EXERCISE OBJECTIVE: Count the lines in the records below that contain the string "preview", with uppercase and lowercase treated as different. Reply with that number alone.

PROVIDED DATA:

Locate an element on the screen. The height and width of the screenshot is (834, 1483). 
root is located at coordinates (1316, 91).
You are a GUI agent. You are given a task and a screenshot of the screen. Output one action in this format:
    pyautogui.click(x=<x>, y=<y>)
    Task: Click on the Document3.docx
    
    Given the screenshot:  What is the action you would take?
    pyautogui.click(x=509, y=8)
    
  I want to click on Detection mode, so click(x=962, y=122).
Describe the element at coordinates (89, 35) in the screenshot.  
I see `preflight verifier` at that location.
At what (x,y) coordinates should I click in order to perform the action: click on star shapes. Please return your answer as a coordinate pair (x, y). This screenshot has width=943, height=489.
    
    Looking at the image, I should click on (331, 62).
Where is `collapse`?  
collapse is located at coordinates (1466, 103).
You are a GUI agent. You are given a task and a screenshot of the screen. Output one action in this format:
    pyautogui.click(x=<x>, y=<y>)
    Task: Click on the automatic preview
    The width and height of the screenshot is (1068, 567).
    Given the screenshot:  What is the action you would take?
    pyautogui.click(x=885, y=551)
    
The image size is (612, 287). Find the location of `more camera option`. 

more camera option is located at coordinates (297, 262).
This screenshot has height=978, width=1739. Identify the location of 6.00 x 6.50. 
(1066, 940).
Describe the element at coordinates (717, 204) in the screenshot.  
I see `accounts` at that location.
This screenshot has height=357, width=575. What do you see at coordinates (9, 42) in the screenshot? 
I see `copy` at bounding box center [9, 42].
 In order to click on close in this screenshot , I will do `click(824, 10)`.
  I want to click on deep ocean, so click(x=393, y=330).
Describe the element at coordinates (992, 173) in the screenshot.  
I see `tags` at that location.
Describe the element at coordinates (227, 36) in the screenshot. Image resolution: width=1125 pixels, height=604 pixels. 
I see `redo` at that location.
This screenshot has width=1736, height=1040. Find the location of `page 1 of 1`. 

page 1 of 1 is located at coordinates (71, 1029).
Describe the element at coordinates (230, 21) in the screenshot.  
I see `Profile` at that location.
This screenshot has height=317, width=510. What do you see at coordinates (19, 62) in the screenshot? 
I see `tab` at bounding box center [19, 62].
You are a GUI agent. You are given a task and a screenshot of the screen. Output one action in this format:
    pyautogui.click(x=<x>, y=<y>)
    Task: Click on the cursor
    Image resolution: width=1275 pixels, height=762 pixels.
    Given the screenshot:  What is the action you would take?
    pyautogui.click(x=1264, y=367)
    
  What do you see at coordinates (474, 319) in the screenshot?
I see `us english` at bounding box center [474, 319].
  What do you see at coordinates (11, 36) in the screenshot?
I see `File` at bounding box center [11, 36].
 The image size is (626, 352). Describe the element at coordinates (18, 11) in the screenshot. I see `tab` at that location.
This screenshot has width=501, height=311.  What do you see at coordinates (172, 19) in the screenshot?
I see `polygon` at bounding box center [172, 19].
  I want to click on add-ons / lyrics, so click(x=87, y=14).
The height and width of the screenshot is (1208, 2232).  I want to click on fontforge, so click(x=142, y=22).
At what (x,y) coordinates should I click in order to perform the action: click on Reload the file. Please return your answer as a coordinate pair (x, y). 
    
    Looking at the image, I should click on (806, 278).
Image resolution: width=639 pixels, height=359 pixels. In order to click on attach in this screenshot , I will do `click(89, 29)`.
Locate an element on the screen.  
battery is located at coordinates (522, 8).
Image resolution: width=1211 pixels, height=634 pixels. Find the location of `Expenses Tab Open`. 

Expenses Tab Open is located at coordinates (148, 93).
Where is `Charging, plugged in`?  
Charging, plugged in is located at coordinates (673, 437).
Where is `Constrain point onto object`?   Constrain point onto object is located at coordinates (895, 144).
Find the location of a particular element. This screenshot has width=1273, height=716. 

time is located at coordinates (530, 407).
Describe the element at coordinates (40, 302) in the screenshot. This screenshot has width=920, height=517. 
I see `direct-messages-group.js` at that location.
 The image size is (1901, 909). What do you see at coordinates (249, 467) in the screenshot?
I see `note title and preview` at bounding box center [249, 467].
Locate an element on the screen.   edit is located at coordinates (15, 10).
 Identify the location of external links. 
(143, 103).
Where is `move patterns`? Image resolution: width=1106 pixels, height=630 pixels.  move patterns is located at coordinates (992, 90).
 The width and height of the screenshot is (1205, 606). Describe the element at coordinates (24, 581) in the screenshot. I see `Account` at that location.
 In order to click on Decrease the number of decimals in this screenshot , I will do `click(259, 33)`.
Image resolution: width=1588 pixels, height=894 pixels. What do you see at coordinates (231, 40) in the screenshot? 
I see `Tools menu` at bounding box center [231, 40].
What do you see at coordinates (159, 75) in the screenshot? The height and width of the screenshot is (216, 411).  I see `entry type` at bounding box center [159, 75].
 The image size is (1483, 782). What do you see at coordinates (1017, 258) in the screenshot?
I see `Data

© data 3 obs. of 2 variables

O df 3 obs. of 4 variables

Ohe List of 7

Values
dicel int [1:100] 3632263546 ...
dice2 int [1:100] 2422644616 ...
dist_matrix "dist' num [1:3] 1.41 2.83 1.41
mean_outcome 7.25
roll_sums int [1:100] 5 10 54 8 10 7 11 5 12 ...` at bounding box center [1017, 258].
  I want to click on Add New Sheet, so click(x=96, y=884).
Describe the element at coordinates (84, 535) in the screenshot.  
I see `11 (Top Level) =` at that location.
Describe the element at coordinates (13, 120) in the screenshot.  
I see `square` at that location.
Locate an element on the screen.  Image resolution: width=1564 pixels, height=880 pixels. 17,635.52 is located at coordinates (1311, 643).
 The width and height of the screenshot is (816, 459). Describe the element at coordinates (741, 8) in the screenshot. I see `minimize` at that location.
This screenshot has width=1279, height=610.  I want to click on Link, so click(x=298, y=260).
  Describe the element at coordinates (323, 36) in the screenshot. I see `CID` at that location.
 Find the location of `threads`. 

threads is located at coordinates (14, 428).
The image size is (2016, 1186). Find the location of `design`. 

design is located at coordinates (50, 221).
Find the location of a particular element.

ANSWER IN FULL: 2